§ **EXERCISE PROMPT**
Retype the records below, beginning at the line containing "Given: Switch to the collections database tab" and continuing through the end of the records, with both ends included.

(Records contained in a dataset)

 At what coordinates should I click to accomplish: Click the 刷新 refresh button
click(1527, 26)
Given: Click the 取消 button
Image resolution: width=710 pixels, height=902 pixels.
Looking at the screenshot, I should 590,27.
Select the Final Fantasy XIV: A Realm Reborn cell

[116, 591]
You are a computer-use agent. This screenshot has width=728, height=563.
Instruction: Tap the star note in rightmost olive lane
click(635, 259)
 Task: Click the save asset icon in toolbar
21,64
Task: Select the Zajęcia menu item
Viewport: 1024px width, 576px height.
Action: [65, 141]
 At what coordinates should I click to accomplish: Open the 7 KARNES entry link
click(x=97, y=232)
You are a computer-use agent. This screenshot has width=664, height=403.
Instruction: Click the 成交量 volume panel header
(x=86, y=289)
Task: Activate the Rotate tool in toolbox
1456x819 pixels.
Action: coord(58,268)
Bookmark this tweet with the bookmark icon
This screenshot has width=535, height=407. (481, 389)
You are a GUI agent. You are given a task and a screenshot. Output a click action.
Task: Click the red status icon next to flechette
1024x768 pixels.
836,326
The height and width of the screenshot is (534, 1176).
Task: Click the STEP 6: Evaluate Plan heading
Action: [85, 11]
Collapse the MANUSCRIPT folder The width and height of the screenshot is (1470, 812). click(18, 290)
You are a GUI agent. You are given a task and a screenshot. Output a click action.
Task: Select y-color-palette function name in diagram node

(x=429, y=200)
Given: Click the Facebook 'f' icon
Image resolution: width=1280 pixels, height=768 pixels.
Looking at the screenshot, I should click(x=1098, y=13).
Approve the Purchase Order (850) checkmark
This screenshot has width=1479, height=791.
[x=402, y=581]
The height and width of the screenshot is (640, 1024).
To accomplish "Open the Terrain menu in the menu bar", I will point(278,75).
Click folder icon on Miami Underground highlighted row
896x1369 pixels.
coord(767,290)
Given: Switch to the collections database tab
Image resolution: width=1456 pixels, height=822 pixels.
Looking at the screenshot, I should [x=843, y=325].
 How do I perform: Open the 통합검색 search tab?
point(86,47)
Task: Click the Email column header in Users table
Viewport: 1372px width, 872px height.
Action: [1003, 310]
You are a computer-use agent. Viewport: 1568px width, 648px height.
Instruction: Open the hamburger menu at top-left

§ **OUTPUT FOR THIS TASK**
Given: Switch to the collections database tab
Image resolution: width=1456 pixels, height=822 pixels.
Looking at the screenshot, I should [x=843, y=325].
 How do I perform: Open the 통합검색 search tab?
point(86,47)
Task: Click the Email column header in Users table
Viewport: 1372px width, 872px height.
Action: [1003, 310]
You are a computer-use agent. Viewport: 1568px width, 648px height.
Instruction: Open the hamburger menu at top-left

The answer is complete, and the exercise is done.